Tunisia started its National Vaccination Program against COVID-19 on the 13th of March 2021. All the WHO authorized vaccine platforms have been used in this program. A proper assessment of the efficiency of the used vaccines has been addressed by serology surveys using our developed in-house ELISA. As far as when humoral immune responses are concerned, and when only vaccine recipients not previously infected with SARS-CoV-2 were considered, it seems that mRNA vaccine of Pfizer/BioNTech has a higher efficacy compared to inactivated virus vaccines, similar to what has been reported elsewhere5. For the other surveyed vaccine platforms, the enrolled COVID-19 naïve recipients are rather low and robust interpretations cannot be driven. In a systematic review and meta-analysis of 58 studies, the pooled vaccine effectiveness was 85% (80–91%) for the prevention of Alpha variant of SARS-CoV-2 infections, 75% (71–79%) for the Beta variant, 54% (35–74%) for the Gamma variant, and 74% (62–85%) for the Delta variant23. It seems clear that all the current COVID-19 vaccines have a drop of effectiveness against the emerging variants. Even though, Pfizer/BioNtech fully-vaccinated individuals induced at least borderline immune responses, with the drop of titers over time, the level of induced antibodies24 and with the emergence of the different variants, it is recommended to administer a third shot of the vaccine25. The situation is worse with the inactivated virus vaccines, since they induce lower and quickly declining humoral immune responses26. Hence, against variants, virus neutralization tests remain the gold standard for the analysis of the correlation of protection and the efficacy of the vaccine used. Nevertheless, ELISA should first be calibrated against virus neutralization tests using the different circulating variants, then the results can be extrapolated.
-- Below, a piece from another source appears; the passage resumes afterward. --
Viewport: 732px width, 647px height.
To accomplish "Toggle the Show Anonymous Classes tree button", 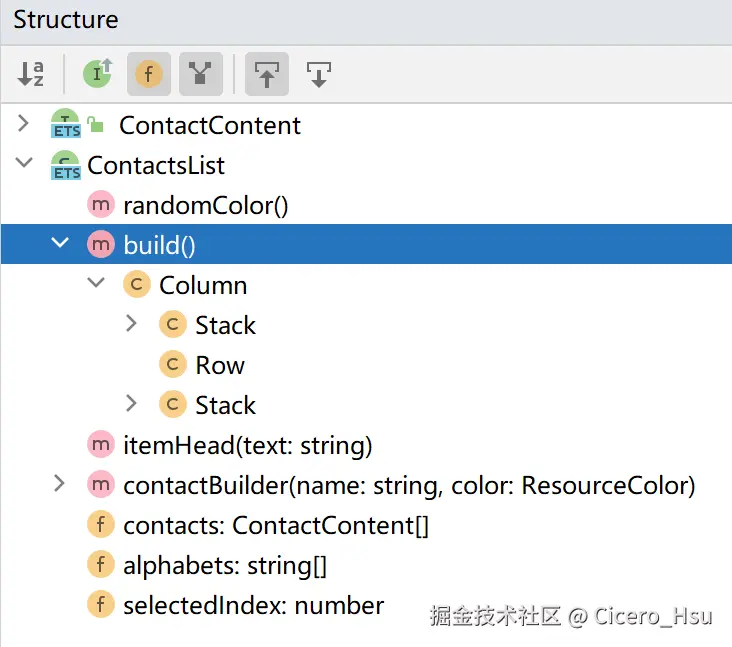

We have shown that almost 90% of COVID-19 convalescent individuals have only generated poor or borderline protective antibodies. However, when they are vaccinated with any brand of COVID-19 vaccines, an exponential increase of the induced immune responses is elicited. It was reported that when previously infected individuals are vaccinated an impressive synergy occurs, giving what the authors qualified as a “hybrid vigor immunity”27,28. When natural immunity to SARS-CoV-2 is combined to vaccination, greater immune responses were generated. . Hence, we were able to detect very high immune and even hyperimmune responses (titers higher than 10,000 BAU/ml) especially after vaccination with Pfizer/BioNtech mRNA vaccines. It was reported that differences between the memory B cells triggered by infection and those triggered by vaccination could explain the potent hybrid immunity29,30. However, vaccination of convalescent individuals did not give systematically high immune responses. In our investigation, 50% of anti-N positive individuals vaccinated with two shots of BNT162b2, only developed borderline protective immune responses. Nevertheless, we should mention that in the National Vaccination Program of Tunisia normally COVID-19 patients receive only one shot of the vaccine. Since they have received two shots that means they have previously developed a milder or a silent form of the disease and they were not aware of being infected. Multiple factors contribute to the degree of immune response mounted following infection. Both binding and neutralizing antibody titers rise faster and reach a higher peak in people with more severe COVID-1931,32. Hence, we can speculate that asymptomatic or paucisymptomatic COVID-19 patients do not develop a potent hybrid immunity after being vaccinated.